In addition, human-centered data science makes it clear that data should not be understood as objective and context-free. Data is inexorably embedded in a context and is not separable from humans who develop, use, and interpret it (making it relational and a matter of design activities and choices).14 Therefore, data that feeds AI systems reflects important individual and social subjective (sometimes unrecorded) decisions, such as “What counts as the data?”, “What is an outlier to be excluded from data?”, and “What counts as the ground truth data?” A factor that can further complicate data work is that these questions may be handled based on unique political dynamics and dominant, socio-technical value systems.32 Biases such as the ‘street light effect’ can also pose clear limitations on how data scientists may choose and treat data sources. For instance, data scientists may use datasets that are easy to obtain and easy to convert to a relatively clean training set rather than asking good questions and clarifying what needs to be explored, what we called strategic use of data under principle 1.4 To be mindful of these contextual and human-centered dimensions of data, DCAI teams need to take a critical perspective on “the data” and explore and capture different users’ behaviors. Such a critical perspective could afford a deeper knowledge of the problem to be solved by the AI system while mitigating negative consequences of the system (such as, decision bias and discrimination).4

A critical perspective could also help detect and remedy data and model issues. ML engineers may often aim for collecting “clean” datasets which are free from outliers and so-called “noise” to improve the model performance.39 This urge could result in “overfitting,” which inevitably lowers the representativeness of data when the model is overfit by removing features that are present in the real-world applications. In addition to these types of biases that may stem from data sampling approaches, specific modeling decisions can also introduce bias. For example, choosing what parameters to keep, change, or discard can be a culprit in biased performances of the system. Preventing such problems requires not only computational and mathematical prowess but also a contextual knowledge of the domain in which features are being developed.4 This brings us back to the importance of involving stakeholders who can better understand the context of use (see principle 6 for more information). To this end, tools that help communicate data and system performance to human stakeholders are of paramount importance (for example, data visualization and/or visual analytics).

Back to Top

Principle 5. AI as a Sociotechnical System

AI systems increasingly impact the lives of millions and are used in critical contexts including criminal justice, healthcare, human relations management (HR), and education. But algorithms are hardly neutral or objective and depend on the goals and discernment of the users. Human-centered AI presents these assemblages as complex sociotechnical systems that embody both technological elements and social norms, values, and preferences.10,13 Similar to the DCAI approach, human-centered AI argues that development efforts must go beyond engineering optimization of AI models and embrace humans’ needs, aiming to augment them (rather than replacing them) in ethically sensitive ways.38,39 This requires specific design frameworks and strategies to ensure AI systems are ethically designed, meeting the needs of different stakeholders (particularly the marginalized and vulnerable).

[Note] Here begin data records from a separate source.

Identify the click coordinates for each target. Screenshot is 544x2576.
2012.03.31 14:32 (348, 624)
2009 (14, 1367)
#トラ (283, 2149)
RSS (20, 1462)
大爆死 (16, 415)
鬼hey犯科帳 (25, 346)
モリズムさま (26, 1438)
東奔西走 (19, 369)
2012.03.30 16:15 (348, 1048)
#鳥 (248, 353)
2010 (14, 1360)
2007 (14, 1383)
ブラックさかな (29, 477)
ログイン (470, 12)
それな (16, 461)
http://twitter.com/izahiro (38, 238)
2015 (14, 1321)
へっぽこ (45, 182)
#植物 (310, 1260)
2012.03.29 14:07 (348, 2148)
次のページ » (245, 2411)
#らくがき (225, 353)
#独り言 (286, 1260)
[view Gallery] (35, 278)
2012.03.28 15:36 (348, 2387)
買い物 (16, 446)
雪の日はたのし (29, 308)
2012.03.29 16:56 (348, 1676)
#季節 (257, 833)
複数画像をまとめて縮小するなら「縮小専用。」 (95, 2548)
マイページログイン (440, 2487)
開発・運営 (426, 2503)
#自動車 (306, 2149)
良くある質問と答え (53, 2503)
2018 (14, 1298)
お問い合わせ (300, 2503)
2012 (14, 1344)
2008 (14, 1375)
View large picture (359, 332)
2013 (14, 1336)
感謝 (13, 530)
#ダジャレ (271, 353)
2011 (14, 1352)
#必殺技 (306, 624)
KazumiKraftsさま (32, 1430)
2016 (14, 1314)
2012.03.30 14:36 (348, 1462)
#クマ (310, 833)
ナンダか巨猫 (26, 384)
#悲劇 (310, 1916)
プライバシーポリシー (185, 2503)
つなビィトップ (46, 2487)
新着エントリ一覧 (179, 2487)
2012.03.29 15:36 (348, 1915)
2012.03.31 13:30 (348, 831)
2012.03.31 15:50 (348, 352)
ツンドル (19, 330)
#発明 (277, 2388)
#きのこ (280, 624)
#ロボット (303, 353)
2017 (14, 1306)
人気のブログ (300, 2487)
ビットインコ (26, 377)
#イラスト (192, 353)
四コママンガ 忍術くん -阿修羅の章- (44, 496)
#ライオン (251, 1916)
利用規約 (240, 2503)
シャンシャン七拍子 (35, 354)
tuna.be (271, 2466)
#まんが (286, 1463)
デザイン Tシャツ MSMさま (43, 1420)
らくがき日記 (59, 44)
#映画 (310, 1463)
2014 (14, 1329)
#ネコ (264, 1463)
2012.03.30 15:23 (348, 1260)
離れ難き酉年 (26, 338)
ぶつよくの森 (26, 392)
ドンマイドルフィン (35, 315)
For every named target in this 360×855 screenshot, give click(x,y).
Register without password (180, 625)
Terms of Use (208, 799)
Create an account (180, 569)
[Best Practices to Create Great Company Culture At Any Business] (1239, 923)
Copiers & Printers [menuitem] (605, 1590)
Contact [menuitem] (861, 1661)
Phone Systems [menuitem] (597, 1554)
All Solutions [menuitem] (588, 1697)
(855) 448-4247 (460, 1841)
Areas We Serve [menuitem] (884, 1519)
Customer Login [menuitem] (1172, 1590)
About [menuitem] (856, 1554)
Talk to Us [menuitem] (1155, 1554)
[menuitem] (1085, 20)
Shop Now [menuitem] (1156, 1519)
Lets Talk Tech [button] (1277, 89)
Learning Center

Examples of ethical considerations include respecting the people’s right to privacy, providing fairly distributed benefits, and compliance with different legal frameworks regarding people’s right to data.4

In human-centered AI the goal is not only to raise the automation efficiency (which may come at the expense of human agency in traditional frameworks) but also to augment human performance and promote their competency and responsibility. As a result, design frameworks must be directed at empowering humans to steer and control automated systems to exercise agency and creativity more effectively. This requires strategies that help both users and developers arrive at a mutual understanding about the goals and functions of AI systems. Examples are exercising audit trails and consistently soliciting granular feedback from the users about the state of the AI system.38 In this way, a key mission of human-centered AI is opening the “blackbox of AI” and making AI systems explainable and understandable to humans,13 for example helping the human operators understand what the AI system is capable of doing and why the AI system behaves in certain ways.2

In future DCAI teams, human-computer interaction (HCI) or user experience (UX) experts can play a critical role by integrating human-centered inputs and by taking stock of human behaviors and real needs. Human-centered design or human-centered data approaches (for example, end-user data probes or storyboards capturing human use contexts) provide much-needed perspectives for systematically incorporating the interest and needs of end-users as well as establishing common ground for collaboration between AI, HCI, and domain experts.39

Back to Top

Principle 6. Continuous and Substantive Interactions between AI and Domain Experts

Data that feeds AI models is increasingly complex, multidimensional, and application/problem-dependent. As such, the most effective datasets fueling AI models are custom engineered through a partnership between AI engineers and domain experts29 who understand the nuances of operations as well as the yardsticks of quality within their own unique context. For example, in medical contexts, patient data is often hard to come by given the privacy and compliance frameworks. As a result, stringent regulatory protocols (for example, HIPAA Patient Rights in the U.S.) are attached to data practices and data governance in these domains. This requires the continuous involvement of domain experts engaging in pragmatic data collection and evaluation or even assessment of whether the model achieves what it is expected to achieve. The domain experts enhance the evaluation process by developing specific use cases that put the model into more domain-sensitive tests.37 They contribute not only to data collection and preparation processes but also the explanation of the resulting AI model.27

Taking data seriously means taking data annotators and relationships with them more seriously. In contrast, recent research indicates that many AI developers see annotators as “non-essential” and do not necessarily value their expertise and contributions.36 Bernstein suggests a shift in mindset from ‘annotation as a service,’ which implies transient relationships with annotators, toward ‘annotators as collaborators,’ which requires a hands-on approach toward data training and a longer and more substantial relationship with the data annotators.7 To this end, a crucial way to achieve data consistency in model training is a clear conversation between AI experts and individuals tasked with annotating data. For example, multiple and conflicting labeling conventions, particularly in the case of complex and tacit tasks, can confound the data quality and consequently risk lowering the performance of AI models. AI experts must clearly and continuously communicate their intent to domain experts and data annotators and strive to provide them with incremental feedback in each iteration.7

Back to Top

Future Directions and Steps

Some of the future directions that can advance DCAI and help address the current gaps in AI practices include the following:

Data preparation and augmentation. Data preparation and quality control should become a central concern of AI teams rather than an afterthought. This requires building upon best practices already formed around concepts such as data provenance and data lineage. Moving forward, we need to create a more rigorous metadata development regime. A significant obstacle to enhancing data quality is the lack of available information on the provenance of the data and the associated models. Unfortunately, many current studies do not provide this information, nor the data or code necessay for confirming results and making comparisons.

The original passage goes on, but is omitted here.